The state, in its pursuit of cleaner power, has switched nearly exclusively to natural gas for power plants over the last 20 years, putting it at risk of "volatile and rising gas prices and recurring supply problems,'' according to RAND, the non-partisan research organization in Santa Monica.
Currently, natural gas accounts for 45 percent of California's electricity generation. Coal and nuclear power make up another third. Dams and alternative energy contribute most of the rest.
Depending on the economy and other factors, RAND, which wrote the report for the Energy Foundation, a non-profit organization in San Francisco, projects that California's natural gas consumption will increase 18 percent to 50 percent by 2010, mostly due to power plants.
Natural gas has significant benefits, including low smog levels. But RAND researchers are concerned that unless more pipeline capacity is built, there could be bottlenecks.
"California has a real vulnerability to price shocks and power outages for consumers because of its increasing dependence on natural gas and inadequate infrastructure to move it,'' said RAND's Mark Bernstein, director of the research project.

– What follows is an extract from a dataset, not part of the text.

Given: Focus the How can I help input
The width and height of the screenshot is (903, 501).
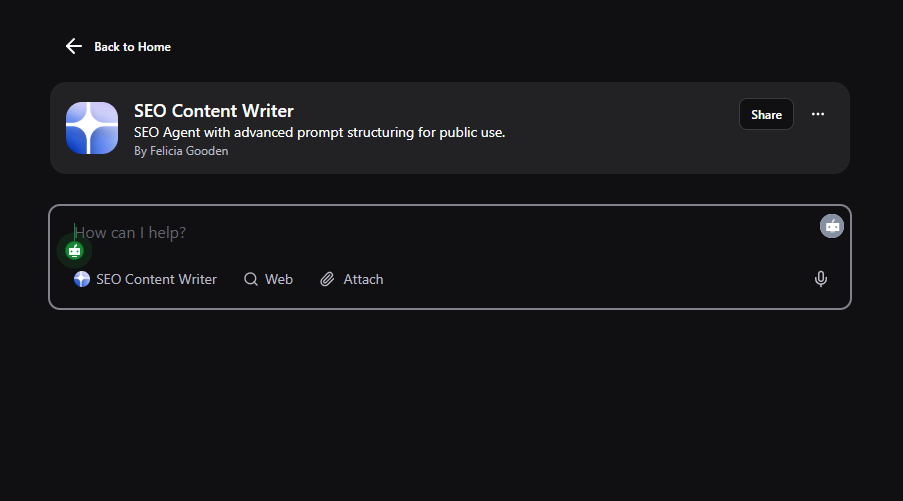Looking at the screenshot, I should point(400,233).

The state shouldn't abandon natural gas, he said. Instead, state officials should reduce red tape in permitting new pipelines and should expand incentives for electricity conservation, along with boosting renewable energy.
As of now, California produces 15 percent of the natural gas it uses, with the rest imported from Canada, the Rocky Mountains and New Mexico. Those supplies have a projected life of 30 to 75 years.
Since last year, California has been building generating plants at a record pace. By the end of this month, the state will have brought 17 large projects online since May 2001, producing 4,623 megawatts of electricity, enough for 3.4 million homes. All are natural gas-fired.
During that same time, just 240 megawatts of renewable power, mostly biomass energy from burning forest debris and landfill methane, have come on line. Another 1,200 megawatts of permanent efficiency have been secured since last summer through such programs as installing more energy-efficient traffic lights, "cool roofs,'' and new farm pumps, said Claudia Chandler, a spokeswoman for the California Energy Commission.
"We concur with the report,'' said Chandler. "You've got to have several approaches. Our No. 1 thrust is energy efficiency. That's the cheapest megawatt you are ever going to have.''
Part of the hesitation over renewable energy is its cost. According to the Energy Commission, the wholesale cost of power from natural gas is 3-5 cents a kilowatt-hour. By comparison, wind power costs 4-6 cents; biomass is 6-12 cents; and solar can top 20 cents.
"With the possible exception of wind, most of the other alternatives are so expensive that they are not close to competitive,'' said Severin Borenstein, director of the University of California-Berkeley's Energy Institute.
Some new projects are afoot. Natural gas pipeline capacity increased 13 percent since last year in California. And in Alaska, plans are under way for a massive $20 billion pipeline that could bring huge stores of natural gas to the lower 48 states.
"Until the pipelines are improved, California needs to hedge to reduce its risk,'' said RAND's Bernstein.